══ Exercise input

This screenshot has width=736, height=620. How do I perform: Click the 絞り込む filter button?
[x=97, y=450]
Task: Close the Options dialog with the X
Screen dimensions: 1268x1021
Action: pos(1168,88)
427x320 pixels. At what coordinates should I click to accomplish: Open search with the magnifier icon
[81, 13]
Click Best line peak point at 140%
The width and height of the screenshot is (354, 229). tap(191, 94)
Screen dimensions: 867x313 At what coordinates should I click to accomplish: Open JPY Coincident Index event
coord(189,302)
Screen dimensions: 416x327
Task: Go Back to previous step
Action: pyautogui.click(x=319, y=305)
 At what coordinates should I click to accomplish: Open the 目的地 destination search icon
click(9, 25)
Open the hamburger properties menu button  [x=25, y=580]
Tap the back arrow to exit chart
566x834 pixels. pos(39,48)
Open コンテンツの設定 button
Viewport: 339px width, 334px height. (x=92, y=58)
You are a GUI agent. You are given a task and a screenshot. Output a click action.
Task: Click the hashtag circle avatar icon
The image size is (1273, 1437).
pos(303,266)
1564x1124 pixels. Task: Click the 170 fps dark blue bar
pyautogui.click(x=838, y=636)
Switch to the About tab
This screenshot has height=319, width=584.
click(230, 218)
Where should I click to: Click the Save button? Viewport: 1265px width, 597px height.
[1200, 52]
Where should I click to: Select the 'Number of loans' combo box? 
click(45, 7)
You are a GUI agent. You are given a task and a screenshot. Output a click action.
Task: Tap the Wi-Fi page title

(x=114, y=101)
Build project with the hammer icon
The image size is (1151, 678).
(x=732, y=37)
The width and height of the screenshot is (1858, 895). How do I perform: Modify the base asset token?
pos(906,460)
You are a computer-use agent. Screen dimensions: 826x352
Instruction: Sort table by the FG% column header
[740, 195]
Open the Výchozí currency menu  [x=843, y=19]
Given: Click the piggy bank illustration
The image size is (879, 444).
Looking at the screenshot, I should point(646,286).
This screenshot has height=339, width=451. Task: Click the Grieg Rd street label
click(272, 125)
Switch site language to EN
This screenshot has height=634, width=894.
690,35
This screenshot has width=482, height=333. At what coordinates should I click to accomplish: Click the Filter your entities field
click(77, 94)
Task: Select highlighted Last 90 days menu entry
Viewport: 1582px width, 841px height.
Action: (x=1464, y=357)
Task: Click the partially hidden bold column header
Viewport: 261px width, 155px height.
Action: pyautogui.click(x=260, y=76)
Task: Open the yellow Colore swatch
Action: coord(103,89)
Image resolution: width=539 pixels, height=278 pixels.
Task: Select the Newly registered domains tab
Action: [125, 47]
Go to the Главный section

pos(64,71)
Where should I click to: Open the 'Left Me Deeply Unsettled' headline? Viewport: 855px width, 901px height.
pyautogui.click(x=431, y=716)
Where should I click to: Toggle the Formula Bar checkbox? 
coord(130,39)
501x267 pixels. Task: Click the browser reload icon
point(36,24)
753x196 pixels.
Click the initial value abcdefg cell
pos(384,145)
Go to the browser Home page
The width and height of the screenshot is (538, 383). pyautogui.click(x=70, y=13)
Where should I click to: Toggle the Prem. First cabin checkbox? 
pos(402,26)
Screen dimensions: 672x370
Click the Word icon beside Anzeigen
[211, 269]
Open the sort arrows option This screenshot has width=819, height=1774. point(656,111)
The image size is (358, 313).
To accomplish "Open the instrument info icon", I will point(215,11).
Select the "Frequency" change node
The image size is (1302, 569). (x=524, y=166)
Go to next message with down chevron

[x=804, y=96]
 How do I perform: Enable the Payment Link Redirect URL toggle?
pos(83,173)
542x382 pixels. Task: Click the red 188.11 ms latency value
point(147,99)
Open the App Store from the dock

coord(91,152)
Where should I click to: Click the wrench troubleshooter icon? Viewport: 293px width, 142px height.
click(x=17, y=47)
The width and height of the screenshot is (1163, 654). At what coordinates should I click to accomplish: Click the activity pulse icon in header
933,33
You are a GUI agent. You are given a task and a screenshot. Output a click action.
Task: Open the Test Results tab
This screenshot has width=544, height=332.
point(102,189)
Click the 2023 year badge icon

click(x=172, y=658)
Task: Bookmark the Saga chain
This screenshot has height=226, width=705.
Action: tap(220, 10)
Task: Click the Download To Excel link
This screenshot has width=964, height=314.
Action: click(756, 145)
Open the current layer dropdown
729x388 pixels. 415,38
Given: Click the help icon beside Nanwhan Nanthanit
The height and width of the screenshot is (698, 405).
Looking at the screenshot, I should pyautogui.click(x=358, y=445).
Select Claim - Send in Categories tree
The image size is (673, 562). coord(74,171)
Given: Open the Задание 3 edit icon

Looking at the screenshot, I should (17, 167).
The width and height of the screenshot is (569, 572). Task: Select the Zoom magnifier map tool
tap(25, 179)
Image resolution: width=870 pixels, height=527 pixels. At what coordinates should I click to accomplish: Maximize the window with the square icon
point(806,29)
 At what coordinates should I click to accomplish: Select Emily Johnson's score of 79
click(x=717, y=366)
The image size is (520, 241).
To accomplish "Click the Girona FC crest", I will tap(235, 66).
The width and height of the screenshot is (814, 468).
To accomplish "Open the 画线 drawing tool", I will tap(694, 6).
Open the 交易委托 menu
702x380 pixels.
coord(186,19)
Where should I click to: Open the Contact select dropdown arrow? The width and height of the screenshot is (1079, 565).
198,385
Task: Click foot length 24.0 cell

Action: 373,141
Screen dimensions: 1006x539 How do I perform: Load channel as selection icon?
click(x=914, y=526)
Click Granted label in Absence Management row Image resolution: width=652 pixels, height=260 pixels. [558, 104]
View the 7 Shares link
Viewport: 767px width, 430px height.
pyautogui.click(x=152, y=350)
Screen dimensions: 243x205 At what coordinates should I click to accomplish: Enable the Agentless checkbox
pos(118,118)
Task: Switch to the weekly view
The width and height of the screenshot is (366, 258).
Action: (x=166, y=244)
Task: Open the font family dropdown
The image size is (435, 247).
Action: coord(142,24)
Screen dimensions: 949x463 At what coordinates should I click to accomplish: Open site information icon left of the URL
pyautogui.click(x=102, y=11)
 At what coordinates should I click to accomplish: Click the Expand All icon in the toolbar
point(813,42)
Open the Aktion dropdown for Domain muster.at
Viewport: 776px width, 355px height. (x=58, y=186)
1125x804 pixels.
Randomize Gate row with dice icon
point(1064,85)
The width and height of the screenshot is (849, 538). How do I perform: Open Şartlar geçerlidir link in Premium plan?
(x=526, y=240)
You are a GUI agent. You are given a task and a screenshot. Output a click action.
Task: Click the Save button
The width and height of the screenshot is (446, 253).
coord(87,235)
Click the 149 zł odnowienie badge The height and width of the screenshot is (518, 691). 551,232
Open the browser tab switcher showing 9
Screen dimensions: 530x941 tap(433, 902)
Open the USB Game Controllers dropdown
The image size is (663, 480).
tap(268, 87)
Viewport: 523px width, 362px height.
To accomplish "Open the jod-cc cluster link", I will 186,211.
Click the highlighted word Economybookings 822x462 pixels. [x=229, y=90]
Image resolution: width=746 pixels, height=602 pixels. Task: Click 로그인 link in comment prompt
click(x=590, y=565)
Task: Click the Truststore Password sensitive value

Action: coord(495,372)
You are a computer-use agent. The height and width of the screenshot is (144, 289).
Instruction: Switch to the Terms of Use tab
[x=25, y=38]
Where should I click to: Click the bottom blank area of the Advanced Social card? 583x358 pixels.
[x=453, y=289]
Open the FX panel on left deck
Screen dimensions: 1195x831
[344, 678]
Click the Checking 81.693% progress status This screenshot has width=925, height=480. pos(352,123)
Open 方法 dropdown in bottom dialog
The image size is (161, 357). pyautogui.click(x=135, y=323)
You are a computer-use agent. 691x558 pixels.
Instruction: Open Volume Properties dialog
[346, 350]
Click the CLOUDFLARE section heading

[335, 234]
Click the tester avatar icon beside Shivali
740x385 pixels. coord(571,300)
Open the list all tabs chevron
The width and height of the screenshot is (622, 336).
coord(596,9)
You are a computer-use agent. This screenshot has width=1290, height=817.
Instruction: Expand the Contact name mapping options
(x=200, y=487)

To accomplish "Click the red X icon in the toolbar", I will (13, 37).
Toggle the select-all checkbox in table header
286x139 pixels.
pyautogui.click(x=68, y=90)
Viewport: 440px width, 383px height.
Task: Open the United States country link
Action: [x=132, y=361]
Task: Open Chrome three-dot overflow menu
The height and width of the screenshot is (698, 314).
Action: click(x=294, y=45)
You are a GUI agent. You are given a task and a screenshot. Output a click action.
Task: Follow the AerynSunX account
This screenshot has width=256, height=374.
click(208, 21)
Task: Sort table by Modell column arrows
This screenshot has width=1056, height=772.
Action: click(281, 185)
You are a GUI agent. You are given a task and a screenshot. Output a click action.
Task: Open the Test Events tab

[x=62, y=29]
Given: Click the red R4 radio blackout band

════

What is being asked
Word for word, restate the data above from its first line down to and including the line with "Task: Click the hashtag circle avatar icon".

Reply
This screenshot has width=736, height=620. How do I perform: Click the 絞り込む filter button?
[x=97, y=450]
Task: Close the Options dialog with the X
Screen dimensions: 1268x1021
Action: pos(1168,88)
427x320 pixels. At what coordinates should I click to accomplish: Open search with the magnifier icon
[81, 13]
Click Best line peak point at 140%
The width and height of the screenshot is (354, 229). tap(191, 94)
Screen dimensions: 867x313 At what coordinates should I click to accomplish: Open JPY Coincident Index event
coord(189,302)
Screen dimensions: 416x327
Task: Go Back to previous step
Action: pyautogui.click(x=319, y=305)
 At what coordinates should I click to accomplish: Open the 目的地 destination search icon
click(9, 25)
Open the hamburger properties menu button  [x=25, y=580]
Tap the back arrow to exit chart
566x834 pixels. pos(39,48)
Open コンテンツの設定 button
Viewport: 339px width, 334px height. (x=92, y=58)
You are a GUI agent. You are given a task and a screenshot. Output a click action.
Task: Click the hashtag circle avatar icon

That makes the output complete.